To fulfill a woman’s dying wish, townspeople in the Panthong district of Chon Buri hosted an elaborate banquet for ghosts in a local cemetery this week. The 36-table extravaganza was set up 43 year old Tanawan Choti. His mother had asked him to give a free banquet for all the ghosts of her friends and family that had died before her… a welcome party to the afterlife.

Tanawan honoured his mother’s request earlier this week before she passed away, with a no-expense-spared feast featuring food and drinks, luxury dishes and silverware, and entertainment for the ghosts of honour. Living speech-makers imparted their best wishes to the Chon Buri ghosts. The locals set up the 36 tables for a Chinese-style banquet and entertained the guests for about an hour.

A local event food service worker said that, despite years in the industry, this was the first ghost dinner he’d catered for. He said he found it “abnormal to serve the paranormal and was left with a ghastly feeling working in the cemetery”. (We figure there was quite a lot of food left over as well.)

While graveyards are not common in Thailand, since Buddhists cremate their dead, burials still occur amongst descendants of Chinese-Thai people. Regardless of religion or heritage, belief in ghosts or other paranormal phenomenon is common throughout Thailand.

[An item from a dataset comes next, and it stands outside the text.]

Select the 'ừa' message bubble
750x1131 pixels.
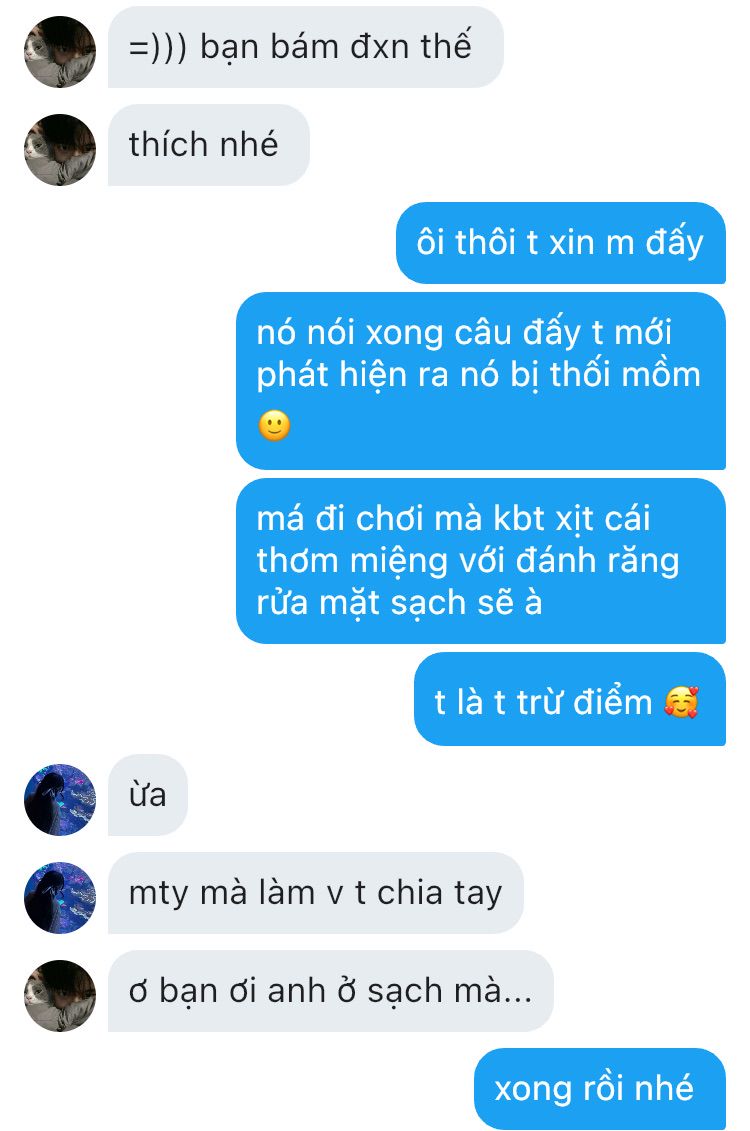[x=148, y=795]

Spirit houses are frequently built outside local homes for ghosts to live in, and serviced every day with fresh offerings.

While the otherworldly banquet may be viewed by some with confusion or scepticism, the feast did have a real-world happy ending, Eakkaluck explained…

“After finishing the banquet ceremony, the food was given to poor people in the area as unfortunately, it appeared the ghosts could not actually consume earthly substances.”